指示 1:
TOEICの要求スコアについての抜粋文では、法政大学のGIS(グローバル教養学部)に求められるスコアとCEFRレベルは何とされているか。
指示 2:
TOEICの要求スコアについての抜粋文のうち、「学科名に「国際」がついていたり」で始まる段落を、要点を残して短く書き直せ。
指示 3:
TOEICの要求スコアについての抜粋文を、最後の文の後から書き継げ。

抜粋文:
文学部の中で英語文学専攻、英文科系だと要求スコアが高くなっているのは、他の大学でも見られる傾向です。

法政大学が求めるTOEICのスコア

IPテストは不可。
入試方式:英語外部試験利用入試
活用方法:出願資格

各学部・学科の要求スコアとCEFRレベル:

学部学科 要求スコア(4技能総合) CEFRレベル
情報科学部、

デザイン工学部、

理工学部(機械工学科航空操縦学専修を除く)、

生命科学部

790以上 B1
スポーツ健康学部、

人間環境学部

850以上 B1
法学部法律学科、

文学部英文学科、

経済学部国際経済学科、

現代福祉学部

940以上 B1
法学部 国際政治学科 990以上 B1
GIS(グローバル教養学部) 1180以上 B2

法政大学も多くの学部・学科でTOEICを採用しています。

学科名に「国際」がついていたり、文学部の英文科系だとやはり要求スコアが少し高くなる傾向です。

東京理科大学が求めるTOEICのスコア

IPテストは不可。
入試方式:一般入試(グローバル方式)

提供情報:
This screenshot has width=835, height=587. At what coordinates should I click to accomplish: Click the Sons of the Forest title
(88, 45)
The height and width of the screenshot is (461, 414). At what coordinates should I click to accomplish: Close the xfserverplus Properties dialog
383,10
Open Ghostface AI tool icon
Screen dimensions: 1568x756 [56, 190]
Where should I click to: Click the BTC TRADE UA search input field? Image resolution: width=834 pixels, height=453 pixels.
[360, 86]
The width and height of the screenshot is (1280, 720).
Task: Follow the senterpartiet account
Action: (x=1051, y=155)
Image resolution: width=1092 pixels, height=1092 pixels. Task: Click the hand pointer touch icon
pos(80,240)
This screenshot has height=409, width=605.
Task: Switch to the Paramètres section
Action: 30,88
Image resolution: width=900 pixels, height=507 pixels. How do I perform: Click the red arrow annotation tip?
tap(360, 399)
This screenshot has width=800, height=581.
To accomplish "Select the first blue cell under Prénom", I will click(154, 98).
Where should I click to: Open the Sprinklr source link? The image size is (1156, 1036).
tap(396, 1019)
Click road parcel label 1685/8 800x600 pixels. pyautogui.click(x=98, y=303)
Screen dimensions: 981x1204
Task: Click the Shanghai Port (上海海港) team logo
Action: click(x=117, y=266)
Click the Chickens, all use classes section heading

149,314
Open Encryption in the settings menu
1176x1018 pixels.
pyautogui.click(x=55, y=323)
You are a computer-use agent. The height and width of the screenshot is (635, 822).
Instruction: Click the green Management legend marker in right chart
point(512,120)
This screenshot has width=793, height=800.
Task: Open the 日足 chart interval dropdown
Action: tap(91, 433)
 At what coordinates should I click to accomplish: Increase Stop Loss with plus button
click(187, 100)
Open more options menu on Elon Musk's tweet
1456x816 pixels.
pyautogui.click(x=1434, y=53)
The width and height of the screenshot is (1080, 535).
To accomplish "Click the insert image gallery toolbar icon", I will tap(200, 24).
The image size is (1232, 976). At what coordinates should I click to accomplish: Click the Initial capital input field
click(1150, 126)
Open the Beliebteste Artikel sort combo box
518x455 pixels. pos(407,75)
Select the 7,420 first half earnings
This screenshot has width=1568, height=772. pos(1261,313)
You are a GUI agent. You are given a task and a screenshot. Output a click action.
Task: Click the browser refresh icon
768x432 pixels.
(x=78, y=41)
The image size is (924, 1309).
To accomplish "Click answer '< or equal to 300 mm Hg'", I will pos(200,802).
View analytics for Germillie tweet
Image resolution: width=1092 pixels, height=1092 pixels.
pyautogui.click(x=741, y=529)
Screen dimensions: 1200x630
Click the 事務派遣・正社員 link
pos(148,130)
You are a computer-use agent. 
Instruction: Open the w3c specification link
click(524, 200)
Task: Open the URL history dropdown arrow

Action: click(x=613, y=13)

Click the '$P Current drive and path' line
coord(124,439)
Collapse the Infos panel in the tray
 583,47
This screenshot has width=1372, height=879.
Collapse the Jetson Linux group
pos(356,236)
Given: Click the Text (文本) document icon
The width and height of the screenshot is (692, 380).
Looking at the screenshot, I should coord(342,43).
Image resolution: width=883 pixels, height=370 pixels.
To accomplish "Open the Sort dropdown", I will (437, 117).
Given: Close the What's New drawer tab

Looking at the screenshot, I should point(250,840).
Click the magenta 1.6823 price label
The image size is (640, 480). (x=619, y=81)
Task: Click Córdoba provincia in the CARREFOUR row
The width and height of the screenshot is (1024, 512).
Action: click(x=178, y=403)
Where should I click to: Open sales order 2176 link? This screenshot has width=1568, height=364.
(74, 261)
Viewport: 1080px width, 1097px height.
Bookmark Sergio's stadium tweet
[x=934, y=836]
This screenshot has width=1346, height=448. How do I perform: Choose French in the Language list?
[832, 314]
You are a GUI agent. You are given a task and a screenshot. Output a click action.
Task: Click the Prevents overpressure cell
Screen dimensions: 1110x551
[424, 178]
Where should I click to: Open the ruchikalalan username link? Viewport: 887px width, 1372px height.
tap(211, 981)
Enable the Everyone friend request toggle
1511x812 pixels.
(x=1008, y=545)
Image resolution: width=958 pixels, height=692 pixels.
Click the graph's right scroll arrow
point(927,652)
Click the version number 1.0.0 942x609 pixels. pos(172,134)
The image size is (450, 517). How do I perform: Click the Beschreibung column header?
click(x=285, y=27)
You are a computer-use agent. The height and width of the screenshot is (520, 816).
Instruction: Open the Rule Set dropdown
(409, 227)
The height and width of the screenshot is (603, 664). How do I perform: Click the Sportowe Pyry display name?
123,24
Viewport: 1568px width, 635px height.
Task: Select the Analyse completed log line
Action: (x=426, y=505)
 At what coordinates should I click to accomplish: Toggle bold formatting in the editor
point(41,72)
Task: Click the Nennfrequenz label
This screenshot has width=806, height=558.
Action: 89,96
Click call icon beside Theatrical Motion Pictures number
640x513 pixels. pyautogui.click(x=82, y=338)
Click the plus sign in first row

解答 1:
1180以上で、CEFRレベルはB2である。

解答 2:
学科名に「国際」を含む学科や文学部の英文科系は、要求スコアがやや高い傾向にある。

解答 3:
学部学科:
理学部第一部、
薬学部、
工学部、
理工学部、
基礎工学部、
経営学部
活用方法:出願資格&加点
要求スコアとCEFRレベル:

活用方法 出願資格のみ(得点加点なし) 出願資格&加点10点 出願資格&加点20点
要求スコア①

4技能総合

L&RとS&W

545以上

 

790以上

 

1095以上
要求スコア②

2技能(L&R)

450以上 550以上 650以上
CEFRレベル A2 B1 B1~B2

 

東京理科大学ではTOEICは2技能か4技能のいずれかを選べます。

理系の大学・学部になると、文系より要求スコア・レベルが少し下がりやさしくなるようです。
英語よりも理系科目の学力が優先されますね。

TOEICに関しては、英検2級レベルの力があれば対策を少しやるだけでTOEIC L&Rで600点前後は可能です。

東京理科大学だと現実的にはL&Rの2技能が攻略しやすく、10~20点の加点を稼ぐのはそれほど難しくないと思います。

広島大学が求めるTOEICのスコア

IPテストは不可。

入試方式① 一般入試・AO入試
学部学科 全学部全学科(但し、AO入試は経済学部除く)
活用方法 出願資格&みなし得点
要求スコア 4技能総合で1560以上(但し「S&W」のスコアを2.5倍にして合算)はセンター試験(英語)を満点とするみなし得点。
CEFRレベル B2
入試方式② 推薦入試
学部学科 医学部(医学科)、
教育学部(第三類 国語文化系コース、第四類 人間生活系コース)、
経済学部(経済学科 昼間コース、夜間主コース)、
薬学部(薬学科)、
生物生産学部(生物生産学科)
活用方法 出願資格&みなし得点
要求スコア 4技能総合で1560以上(但し「S&W」のスコアを2.5倍にして合算)はセンター試験(英語)を満点とするみなし得点。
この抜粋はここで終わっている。